DATA SHOWN:

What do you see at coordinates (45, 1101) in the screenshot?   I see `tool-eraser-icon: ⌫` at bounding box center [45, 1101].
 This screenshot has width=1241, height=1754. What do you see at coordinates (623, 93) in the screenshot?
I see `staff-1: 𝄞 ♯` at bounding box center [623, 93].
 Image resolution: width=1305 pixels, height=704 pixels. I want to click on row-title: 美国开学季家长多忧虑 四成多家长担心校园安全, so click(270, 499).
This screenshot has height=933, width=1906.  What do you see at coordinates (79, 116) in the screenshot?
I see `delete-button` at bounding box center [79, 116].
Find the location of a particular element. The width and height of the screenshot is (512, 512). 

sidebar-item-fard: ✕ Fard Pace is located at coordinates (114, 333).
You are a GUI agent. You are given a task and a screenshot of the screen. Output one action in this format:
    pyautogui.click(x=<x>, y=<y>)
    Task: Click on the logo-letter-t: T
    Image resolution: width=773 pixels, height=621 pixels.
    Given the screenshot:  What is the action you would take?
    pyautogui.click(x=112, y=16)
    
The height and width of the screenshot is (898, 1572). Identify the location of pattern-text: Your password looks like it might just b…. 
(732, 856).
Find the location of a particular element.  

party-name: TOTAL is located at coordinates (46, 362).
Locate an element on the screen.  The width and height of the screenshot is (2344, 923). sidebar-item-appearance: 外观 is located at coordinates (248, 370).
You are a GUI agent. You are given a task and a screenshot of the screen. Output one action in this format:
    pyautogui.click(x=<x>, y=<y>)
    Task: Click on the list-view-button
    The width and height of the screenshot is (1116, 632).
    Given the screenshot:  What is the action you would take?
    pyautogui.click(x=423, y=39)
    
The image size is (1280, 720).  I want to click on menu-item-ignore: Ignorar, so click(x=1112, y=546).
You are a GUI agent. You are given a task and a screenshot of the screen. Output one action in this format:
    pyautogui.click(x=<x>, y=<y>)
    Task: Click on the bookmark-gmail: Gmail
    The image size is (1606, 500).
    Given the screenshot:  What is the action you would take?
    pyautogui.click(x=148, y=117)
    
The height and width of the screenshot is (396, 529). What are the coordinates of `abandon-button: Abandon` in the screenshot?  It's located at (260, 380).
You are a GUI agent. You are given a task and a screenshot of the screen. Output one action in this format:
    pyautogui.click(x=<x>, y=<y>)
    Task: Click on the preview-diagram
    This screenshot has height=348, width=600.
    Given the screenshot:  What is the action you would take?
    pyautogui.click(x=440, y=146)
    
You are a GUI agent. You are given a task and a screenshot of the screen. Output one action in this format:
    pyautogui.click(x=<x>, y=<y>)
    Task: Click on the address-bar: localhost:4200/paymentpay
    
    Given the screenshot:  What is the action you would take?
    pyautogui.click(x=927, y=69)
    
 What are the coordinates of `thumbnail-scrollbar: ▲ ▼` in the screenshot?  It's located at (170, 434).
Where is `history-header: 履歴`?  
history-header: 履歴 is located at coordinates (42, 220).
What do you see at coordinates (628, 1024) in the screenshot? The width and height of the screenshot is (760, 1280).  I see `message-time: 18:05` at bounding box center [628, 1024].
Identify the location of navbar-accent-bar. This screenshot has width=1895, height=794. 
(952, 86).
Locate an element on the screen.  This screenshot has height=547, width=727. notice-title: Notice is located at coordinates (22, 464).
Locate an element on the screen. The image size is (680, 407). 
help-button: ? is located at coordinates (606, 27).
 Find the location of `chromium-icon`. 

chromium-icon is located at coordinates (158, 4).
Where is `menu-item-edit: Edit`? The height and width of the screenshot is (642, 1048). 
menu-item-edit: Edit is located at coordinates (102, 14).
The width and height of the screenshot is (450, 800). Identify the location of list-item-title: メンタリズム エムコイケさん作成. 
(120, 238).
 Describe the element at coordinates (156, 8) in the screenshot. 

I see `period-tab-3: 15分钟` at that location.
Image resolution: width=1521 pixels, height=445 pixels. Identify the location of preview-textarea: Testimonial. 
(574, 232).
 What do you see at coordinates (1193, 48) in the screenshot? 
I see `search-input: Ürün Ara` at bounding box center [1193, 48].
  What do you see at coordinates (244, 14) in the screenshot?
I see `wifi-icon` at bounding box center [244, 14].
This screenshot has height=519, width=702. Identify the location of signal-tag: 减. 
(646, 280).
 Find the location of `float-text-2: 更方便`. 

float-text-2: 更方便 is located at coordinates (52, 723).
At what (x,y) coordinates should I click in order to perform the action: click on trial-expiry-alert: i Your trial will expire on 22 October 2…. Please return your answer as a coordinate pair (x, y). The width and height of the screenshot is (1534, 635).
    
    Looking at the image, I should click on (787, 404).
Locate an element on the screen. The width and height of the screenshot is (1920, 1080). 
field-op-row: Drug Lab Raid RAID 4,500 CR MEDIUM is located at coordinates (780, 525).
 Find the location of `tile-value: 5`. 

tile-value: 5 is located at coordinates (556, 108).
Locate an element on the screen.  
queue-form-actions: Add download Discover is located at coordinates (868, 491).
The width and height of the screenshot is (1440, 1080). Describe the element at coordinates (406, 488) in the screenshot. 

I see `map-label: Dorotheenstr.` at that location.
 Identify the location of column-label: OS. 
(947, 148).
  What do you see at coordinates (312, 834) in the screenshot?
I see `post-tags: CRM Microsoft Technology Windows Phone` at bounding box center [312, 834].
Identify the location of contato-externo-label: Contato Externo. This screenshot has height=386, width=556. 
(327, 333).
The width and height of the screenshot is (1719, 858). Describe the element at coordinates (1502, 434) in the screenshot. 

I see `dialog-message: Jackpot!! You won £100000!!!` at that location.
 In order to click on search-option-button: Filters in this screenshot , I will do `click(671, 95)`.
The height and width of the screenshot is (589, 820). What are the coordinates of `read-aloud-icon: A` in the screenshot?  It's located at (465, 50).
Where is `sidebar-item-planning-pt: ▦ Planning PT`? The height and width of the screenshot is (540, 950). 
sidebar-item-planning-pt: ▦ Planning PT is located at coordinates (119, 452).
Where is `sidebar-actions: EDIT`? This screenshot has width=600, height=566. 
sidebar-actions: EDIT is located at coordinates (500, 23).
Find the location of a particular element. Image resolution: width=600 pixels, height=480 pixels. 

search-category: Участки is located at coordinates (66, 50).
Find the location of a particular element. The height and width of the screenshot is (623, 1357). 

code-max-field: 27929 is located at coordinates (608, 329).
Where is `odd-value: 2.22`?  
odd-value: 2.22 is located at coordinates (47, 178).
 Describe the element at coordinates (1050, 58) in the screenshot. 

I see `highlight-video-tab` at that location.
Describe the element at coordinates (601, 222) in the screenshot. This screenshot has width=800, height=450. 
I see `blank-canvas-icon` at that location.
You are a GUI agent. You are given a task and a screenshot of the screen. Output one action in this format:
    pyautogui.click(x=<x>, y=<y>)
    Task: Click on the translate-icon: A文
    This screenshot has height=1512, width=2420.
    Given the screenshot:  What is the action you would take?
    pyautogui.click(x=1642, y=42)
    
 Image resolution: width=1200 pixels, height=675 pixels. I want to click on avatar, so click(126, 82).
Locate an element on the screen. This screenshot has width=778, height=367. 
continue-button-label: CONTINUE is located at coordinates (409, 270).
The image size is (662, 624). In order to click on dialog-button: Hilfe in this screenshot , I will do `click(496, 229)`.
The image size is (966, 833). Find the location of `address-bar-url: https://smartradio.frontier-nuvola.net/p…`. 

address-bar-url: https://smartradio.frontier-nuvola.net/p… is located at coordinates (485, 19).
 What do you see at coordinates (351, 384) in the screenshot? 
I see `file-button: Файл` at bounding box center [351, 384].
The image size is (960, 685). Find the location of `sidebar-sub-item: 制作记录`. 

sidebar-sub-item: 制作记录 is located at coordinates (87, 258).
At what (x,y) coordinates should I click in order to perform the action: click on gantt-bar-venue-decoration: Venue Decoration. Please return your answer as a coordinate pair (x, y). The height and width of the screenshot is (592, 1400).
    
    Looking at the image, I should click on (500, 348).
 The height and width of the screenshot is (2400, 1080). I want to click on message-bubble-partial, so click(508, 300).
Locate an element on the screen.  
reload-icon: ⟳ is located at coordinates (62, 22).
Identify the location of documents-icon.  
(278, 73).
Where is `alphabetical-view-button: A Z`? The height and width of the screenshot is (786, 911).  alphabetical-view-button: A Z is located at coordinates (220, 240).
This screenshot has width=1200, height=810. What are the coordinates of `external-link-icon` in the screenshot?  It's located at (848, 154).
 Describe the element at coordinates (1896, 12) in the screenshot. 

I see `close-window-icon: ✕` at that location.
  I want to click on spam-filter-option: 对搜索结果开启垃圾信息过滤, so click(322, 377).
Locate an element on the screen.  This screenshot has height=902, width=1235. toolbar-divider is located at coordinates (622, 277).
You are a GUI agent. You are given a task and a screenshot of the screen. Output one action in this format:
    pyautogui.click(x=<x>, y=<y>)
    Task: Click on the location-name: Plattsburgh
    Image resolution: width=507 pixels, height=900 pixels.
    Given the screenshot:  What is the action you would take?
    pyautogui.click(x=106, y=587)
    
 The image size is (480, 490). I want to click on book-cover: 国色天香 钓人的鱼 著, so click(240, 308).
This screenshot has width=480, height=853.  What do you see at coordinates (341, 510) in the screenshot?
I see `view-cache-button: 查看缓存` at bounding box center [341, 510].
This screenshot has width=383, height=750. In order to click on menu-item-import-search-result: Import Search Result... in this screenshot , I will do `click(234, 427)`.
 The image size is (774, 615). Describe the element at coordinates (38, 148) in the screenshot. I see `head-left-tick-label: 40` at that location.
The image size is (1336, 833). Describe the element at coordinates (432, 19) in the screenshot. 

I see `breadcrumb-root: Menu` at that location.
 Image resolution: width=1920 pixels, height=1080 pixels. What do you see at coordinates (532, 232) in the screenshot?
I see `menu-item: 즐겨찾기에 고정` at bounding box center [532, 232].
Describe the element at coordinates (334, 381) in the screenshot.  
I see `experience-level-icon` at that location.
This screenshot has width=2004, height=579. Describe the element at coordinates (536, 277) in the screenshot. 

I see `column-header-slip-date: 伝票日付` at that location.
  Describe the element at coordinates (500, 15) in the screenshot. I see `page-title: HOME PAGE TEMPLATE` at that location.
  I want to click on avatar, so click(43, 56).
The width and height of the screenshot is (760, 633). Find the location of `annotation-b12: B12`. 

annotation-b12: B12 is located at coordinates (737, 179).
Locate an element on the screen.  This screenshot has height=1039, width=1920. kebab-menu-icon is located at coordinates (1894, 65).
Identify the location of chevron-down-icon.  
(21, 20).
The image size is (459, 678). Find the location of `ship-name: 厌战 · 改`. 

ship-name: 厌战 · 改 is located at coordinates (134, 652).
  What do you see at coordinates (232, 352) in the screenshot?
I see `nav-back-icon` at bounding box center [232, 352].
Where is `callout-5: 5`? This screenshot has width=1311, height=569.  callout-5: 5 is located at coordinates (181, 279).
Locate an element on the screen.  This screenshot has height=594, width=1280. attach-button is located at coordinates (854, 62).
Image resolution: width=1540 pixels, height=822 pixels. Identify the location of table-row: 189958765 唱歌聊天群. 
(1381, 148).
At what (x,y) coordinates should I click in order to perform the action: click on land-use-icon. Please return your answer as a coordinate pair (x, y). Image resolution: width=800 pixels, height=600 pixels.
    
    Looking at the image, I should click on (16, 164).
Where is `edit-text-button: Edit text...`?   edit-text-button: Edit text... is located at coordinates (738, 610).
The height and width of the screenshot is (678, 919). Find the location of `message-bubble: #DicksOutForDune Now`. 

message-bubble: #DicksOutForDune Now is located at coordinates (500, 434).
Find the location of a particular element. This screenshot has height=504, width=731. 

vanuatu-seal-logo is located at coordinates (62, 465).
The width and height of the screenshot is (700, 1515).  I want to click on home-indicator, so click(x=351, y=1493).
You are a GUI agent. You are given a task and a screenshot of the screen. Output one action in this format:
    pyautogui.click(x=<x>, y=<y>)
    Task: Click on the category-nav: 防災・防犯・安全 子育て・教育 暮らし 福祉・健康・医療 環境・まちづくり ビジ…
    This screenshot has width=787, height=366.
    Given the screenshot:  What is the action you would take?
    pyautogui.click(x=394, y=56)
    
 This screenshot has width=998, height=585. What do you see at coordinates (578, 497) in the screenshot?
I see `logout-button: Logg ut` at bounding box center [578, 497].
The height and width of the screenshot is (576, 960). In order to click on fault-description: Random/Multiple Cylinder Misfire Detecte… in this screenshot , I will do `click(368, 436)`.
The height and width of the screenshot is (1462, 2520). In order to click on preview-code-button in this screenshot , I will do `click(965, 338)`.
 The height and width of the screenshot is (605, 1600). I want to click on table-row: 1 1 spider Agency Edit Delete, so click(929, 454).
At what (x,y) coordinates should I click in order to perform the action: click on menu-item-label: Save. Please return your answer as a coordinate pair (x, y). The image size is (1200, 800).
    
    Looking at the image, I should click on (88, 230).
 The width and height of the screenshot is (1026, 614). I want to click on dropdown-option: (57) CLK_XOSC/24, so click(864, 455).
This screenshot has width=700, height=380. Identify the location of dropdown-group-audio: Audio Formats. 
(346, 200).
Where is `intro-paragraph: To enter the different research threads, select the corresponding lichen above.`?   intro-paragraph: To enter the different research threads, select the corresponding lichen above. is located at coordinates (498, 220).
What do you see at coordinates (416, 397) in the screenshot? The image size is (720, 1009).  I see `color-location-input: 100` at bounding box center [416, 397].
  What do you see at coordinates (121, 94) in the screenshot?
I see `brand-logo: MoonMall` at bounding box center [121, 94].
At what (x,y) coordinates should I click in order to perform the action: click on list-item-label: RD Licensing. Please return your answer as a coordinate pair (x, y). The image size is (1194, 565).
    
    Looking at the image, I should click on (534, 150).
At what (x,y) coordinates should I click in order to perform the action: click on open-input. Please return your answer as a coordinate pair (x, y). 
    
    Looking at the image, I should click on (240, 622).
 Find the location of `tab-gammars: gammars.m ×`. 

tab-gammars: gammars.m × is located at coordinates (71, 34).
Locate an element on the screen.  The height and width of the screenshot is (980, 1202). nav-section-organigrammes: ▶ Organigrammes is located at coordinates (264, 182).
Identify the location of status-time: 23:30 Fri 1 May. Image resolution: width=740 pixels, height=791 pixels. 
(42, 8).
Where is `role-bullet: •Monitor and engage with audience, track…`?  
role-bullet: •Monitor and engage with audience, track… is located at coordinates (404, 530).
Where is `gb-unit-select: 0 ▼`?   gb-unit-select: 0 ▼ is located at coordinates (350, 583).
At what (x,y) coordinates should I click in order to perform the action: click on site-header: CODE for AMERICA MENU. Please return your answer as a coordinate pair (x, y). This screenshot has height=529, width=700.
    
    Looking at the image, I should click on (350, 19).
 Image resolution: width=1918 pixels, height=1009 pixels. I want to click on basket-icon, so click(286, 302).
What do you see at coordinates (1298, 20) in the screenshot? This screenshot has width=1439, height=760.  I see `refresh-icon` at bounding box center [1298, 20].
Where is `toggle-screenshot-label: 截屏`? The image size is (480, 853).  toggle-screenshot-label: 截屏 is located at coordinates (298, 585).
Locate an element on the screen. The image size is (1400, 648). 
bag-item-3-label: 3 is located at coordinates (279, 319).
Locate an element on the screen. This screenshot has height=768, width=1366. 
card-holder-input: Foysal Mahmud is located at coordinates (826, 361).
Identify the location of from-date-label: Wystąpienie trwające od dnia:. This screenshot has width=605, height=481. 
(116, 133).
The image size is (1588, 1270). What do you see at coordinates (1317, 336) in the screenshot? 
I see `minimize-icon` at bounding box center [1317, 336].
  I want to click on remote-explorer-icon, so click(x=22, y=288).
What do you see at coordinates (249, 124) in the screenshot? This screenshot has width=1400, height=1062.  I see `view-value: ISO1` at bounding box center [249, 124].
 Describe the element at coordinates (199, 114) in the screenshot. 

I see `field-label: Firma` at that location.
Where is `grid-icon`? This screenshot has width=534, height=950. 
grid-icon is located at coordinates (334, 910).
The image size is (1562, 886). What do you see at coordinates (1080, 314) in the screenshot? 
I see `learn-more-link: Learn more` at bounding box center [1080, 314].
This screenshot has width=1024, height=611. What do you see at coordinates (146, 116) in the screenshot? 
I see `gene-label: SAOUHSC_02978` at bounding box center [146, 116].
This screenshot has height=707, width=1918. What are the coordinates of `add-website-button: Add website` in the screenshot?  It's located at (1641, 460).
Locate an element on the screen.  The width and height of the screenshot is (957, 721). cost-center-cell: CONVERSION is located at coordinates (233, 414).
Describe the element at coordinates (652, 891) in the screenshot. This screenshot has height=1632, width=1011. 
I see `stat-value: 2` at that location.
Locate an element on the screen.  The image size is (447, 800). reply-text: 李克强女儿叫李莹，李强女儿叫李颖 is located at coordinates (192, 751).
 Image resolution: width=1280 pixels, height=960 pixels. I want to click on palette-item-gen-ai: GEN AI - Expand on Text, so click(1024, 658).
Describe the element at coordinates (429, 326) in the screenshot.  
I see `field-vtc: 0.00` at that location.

YOUR ASSIGNMENT:
Extract every line from the entries above that contains the word "dropdown".

SOLUTION TO THE PROBLEM:
 The width and height of the screenshot is (1026, 614). I want to click on dropdown-option: (57) CLK_XOSC/24, so click(864, 455).
This screenshot has width=700, height=380. Identify the location of dropdown-group-audio: Audio Formats. 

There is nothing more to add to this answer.